About this exercise: Every entry should come back exactly as written, minus the pictures.

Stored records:
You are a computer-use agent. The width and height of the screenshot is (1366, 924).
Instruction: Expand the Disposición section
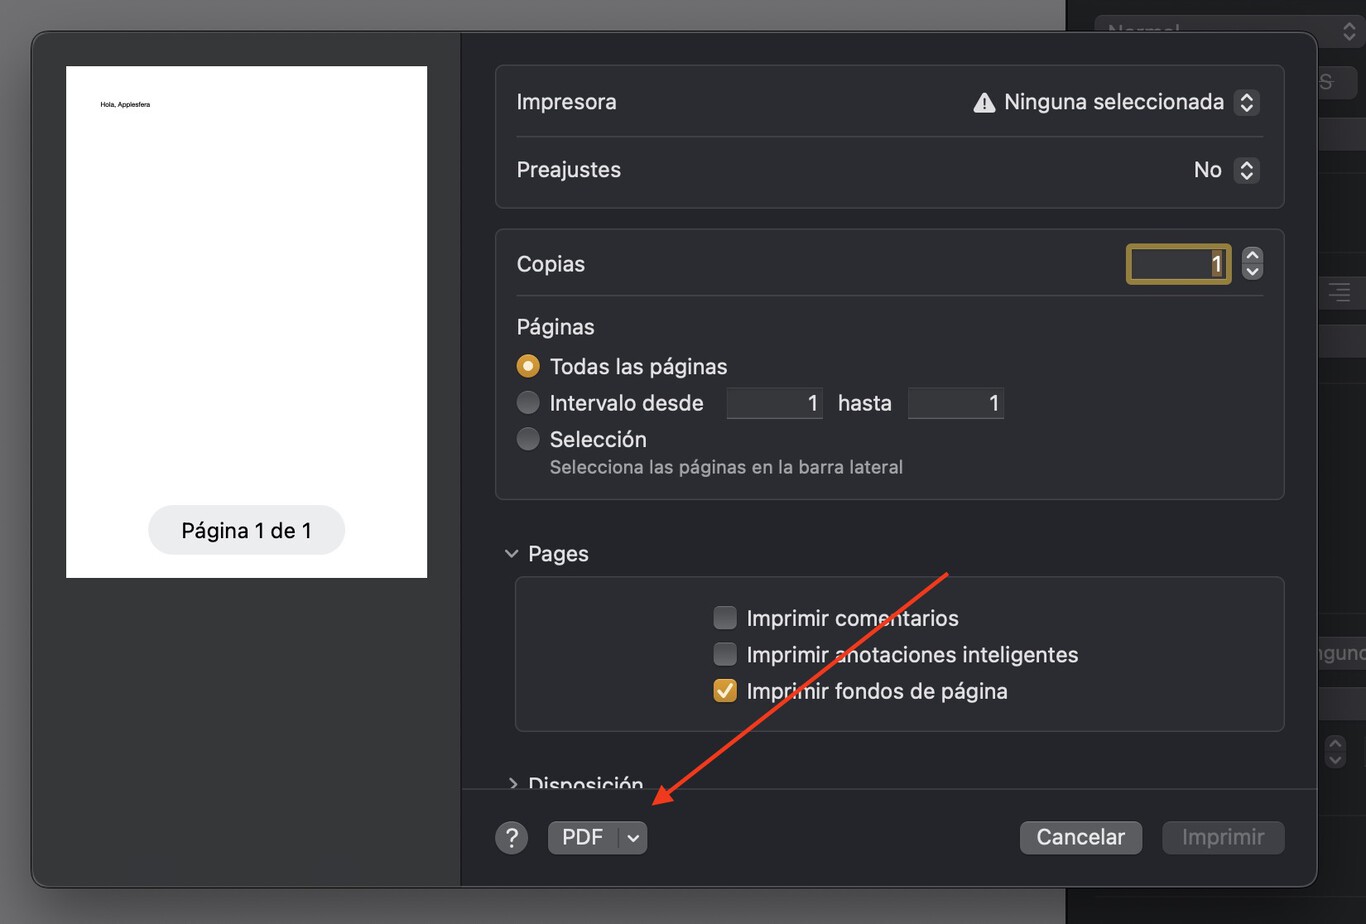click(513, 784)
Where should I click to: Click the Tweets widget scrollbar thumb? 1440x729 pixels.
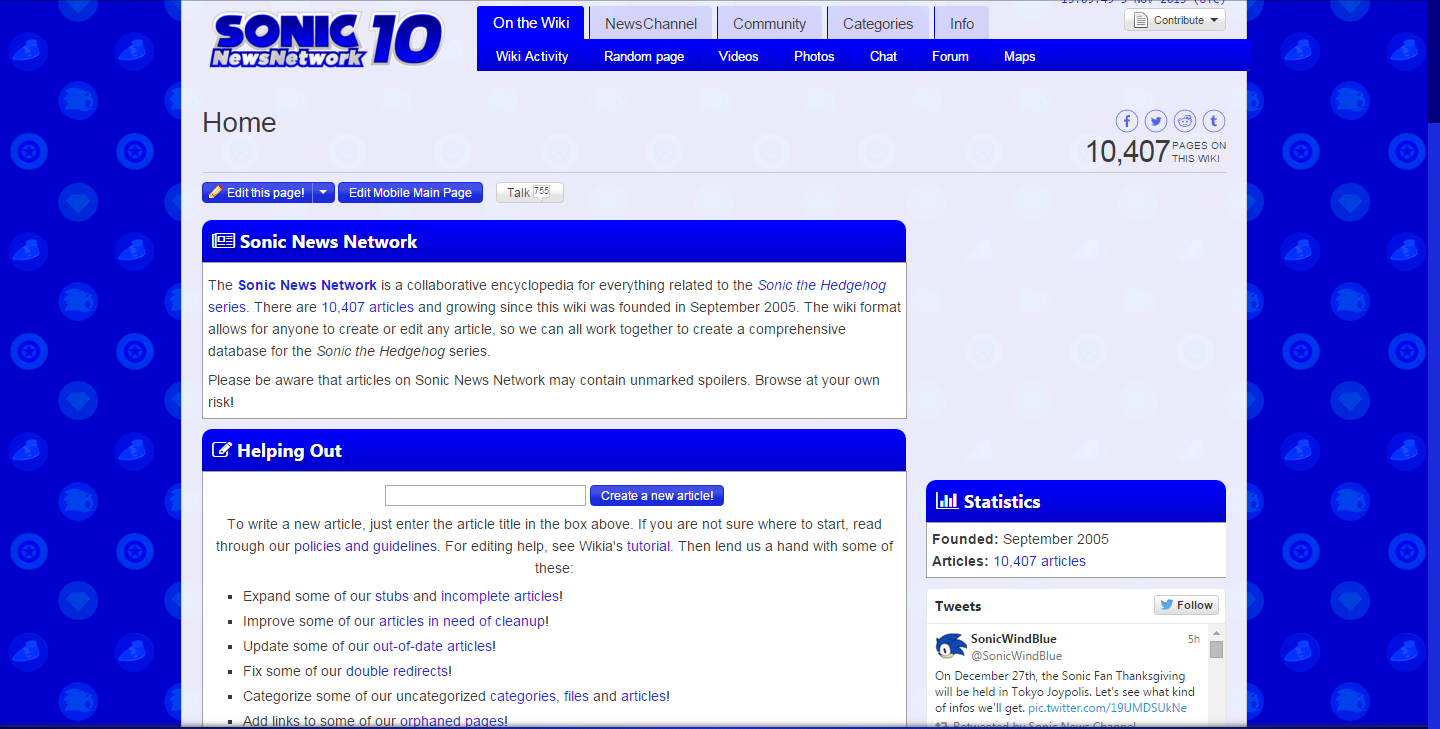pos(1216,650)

Task result:
You are a computer-use agent. The width and height of the screenshot is (1366, 924).
Instruction: Expand the Disposición section
click(513, 784)
Where should I click to: Click the Tweets widget scrollbar thumb? 1440x729 pixels.
pos(1216,650)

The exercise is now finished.